The ramifications of poor communications between physicians are large. Miscommunication accounts for 60-80% of all serious medical errors. Denson et al showed significantly higher mortality rates were seen when inpatients were “handed off” from one resident team to another (Am J Med.2015 Apr 8. pii: S0002-9343(15)00279-X. doi: 10.1016/j.amjmed.2015.03.023. [Epub ahead of print]). A recent NY Times blog writes about the poor care and injustice that accompanies noncommunication (http://well.blogs.nytimes.com/2015/06/18/when-doctors-dont-talk-to-doctors/?smid=pl-share&_r=0). A review by radiologists showed the legal malpractice payouts were 2-15 times higher when malpractice payments were based on physician miscommunication.

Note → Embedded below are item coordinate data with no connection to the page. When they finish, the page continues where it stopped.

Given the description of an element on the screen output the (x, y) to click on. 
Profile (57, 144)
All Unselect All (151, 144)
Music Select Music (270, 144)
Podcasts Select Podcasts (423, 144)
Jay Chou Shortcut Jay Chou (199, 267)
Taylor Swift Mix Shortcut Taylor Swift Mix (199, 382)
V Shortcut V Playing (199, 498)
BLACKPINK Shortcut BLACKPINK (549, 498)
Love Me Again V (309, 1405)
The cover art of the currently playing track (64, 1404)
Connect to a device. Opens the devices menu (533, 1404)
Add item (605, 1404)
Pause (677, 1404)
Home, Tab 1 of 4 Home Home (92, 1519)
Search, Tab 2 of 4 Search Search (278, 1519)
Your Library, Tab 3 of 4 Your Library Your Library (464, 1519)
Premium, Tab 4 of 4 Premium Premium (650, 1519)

It used to be standard for physicians to dictate lengthy and explicit communiques to other doctors to establish diagnoses, common understanding or unified plan of care. Nowadays, referral letters and information sharing are scarce and have been replaced by lengthy, unrevealing EMR reprints or patient print-outs from EMR patient portals. For nearly 20 years, my policy has been to make the patient the expert of themselves by providing them with copious copies of the visit note, labs, medication lists and patient instructions. This coupled with the directive that patients must be the vector and share this important information with their PCP and other consultants.

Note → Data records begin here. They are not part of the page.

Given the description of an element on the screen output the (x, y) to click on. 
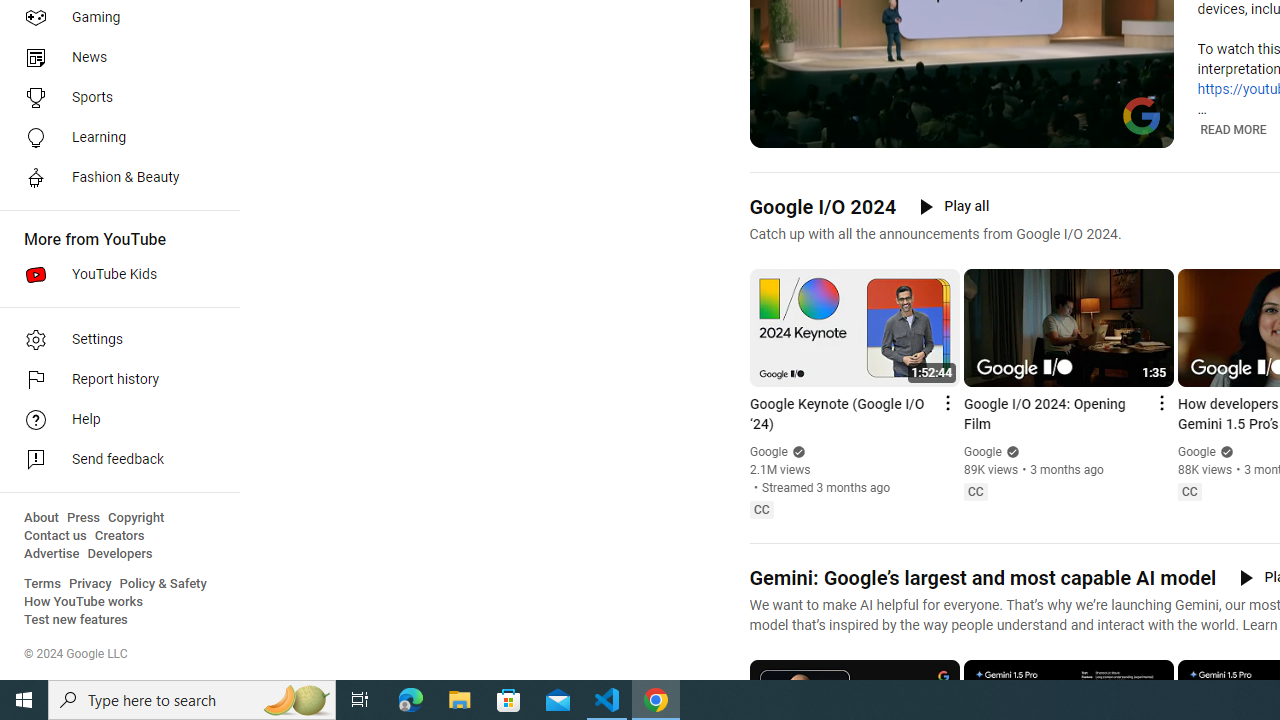
Channel watermark (1141, 115)
Learning (113, 137)
Contact us (55, 536)
Type here to search (191, 699)
Report history (113, 380)
Google Chrome - 1 running window (656, 699)
How YouTube works (83, 602)
Press (83, 518)
News (113, 57)
Send feedback (113, 459)
About (41, 518)
READ MORE (1232, 129)
Sports (113, 97)
Google I/O 2024 (822, 206)
Given the description of an element on the screen output the (x, y) to click on. 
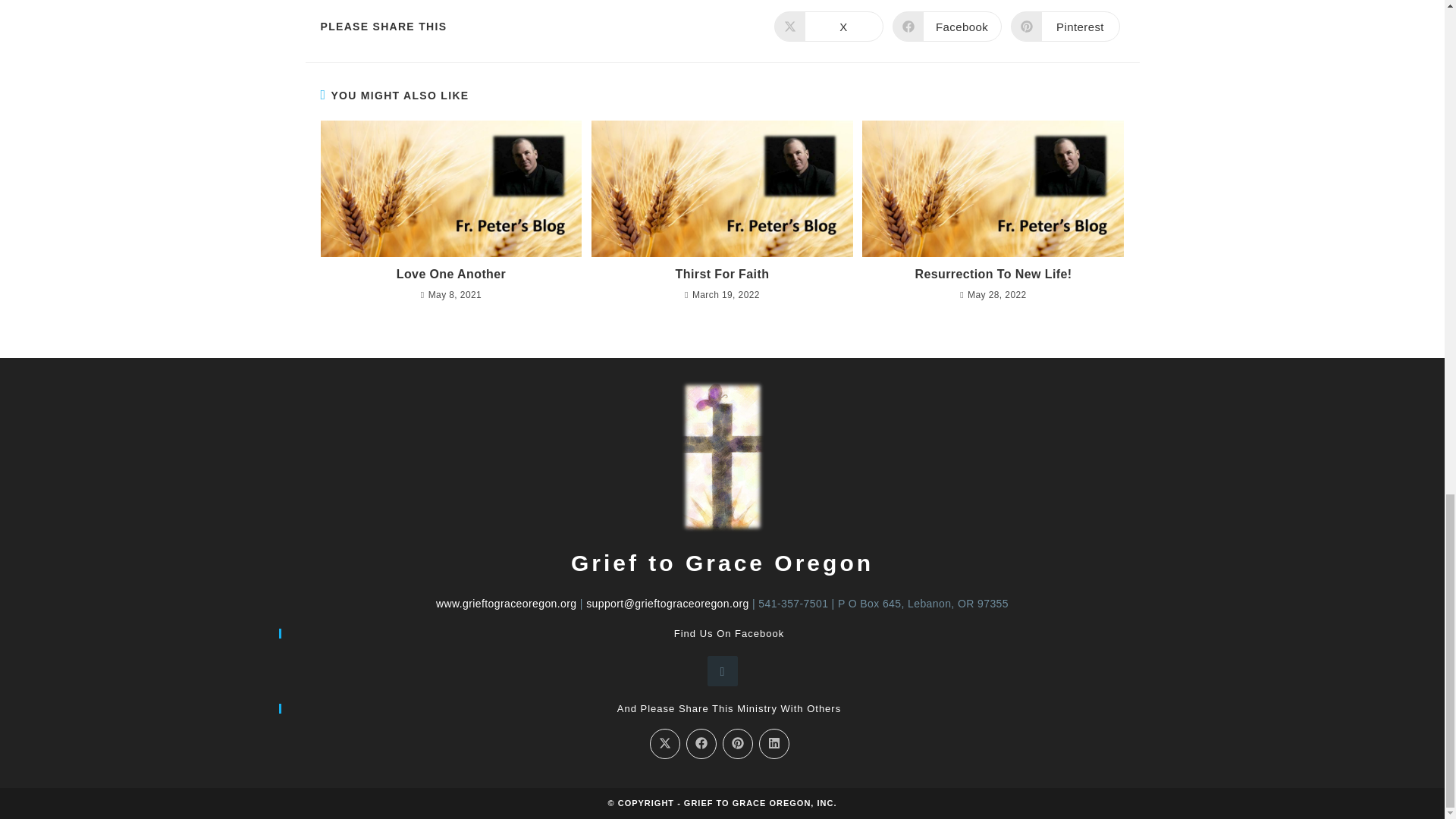
Share on X (664, 743)
Share on Facebook (700, 743)
Share on LinkedIn (773, 743)
Share on Pinterest (737, 743)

Yet my current efforts to share information are not enough. I don’t have the time or resources to write peer-to-peer letters. I don’t have the staff support to fax or mail all my notes to everyone in the loop. My EMR is not connected to your EMR and won’t be for at least a decade. Clearly, I have to do more such that I don’t become part of this communication morass.
What I intend do is the following:
- Promote myself. Let my peers know what I do, what/who I want to see, and how they can best use my services and expertise;
- Align with Core Providers. As a small group practitioner, it’s easier for me to align myself with few subspecialists and a core of primary care providers who I can effectively share info with and whom I can voice the expectation of a reciprocal effort;
- Make Patients Carry Notes. Continue to make the patient his/her own expert; instruct them on how to make and maintain their own chart and how and who they need to share my medical notes with;
- Use Technology Wisely. Install a network direct fax from my computer to PCPs or collaborating physicians;
- Use the Smartphone. Nearly 90% of physicians have smart phones capable of texting, taking 10+ megapixel photos and transmitting X-rays, documents, PDFs, etc. Nearly 60% of physicians currently use their personal phones to text each other patient information over insecure channels. Although the benefits of efficiency seem to outweigh privacy concerns, physicians need to be vigilant in protecting patient privacy when using smartphones to consult or communicate with peers. In our practice, we can send text messages to an anxious PCP about our consultation, or refer an urgent consult to the hand specialist or take a non-identifying rash photo and get a spot differential diagnosis or instructions from the dermatologist.
- Pick Up the Phone. It takes two minutes to call the referring doctor or the much needed liver consult to deliver a clear and concise message about your patient. A small effort can go a long way in establishing better communication between doctors for better care of the patient.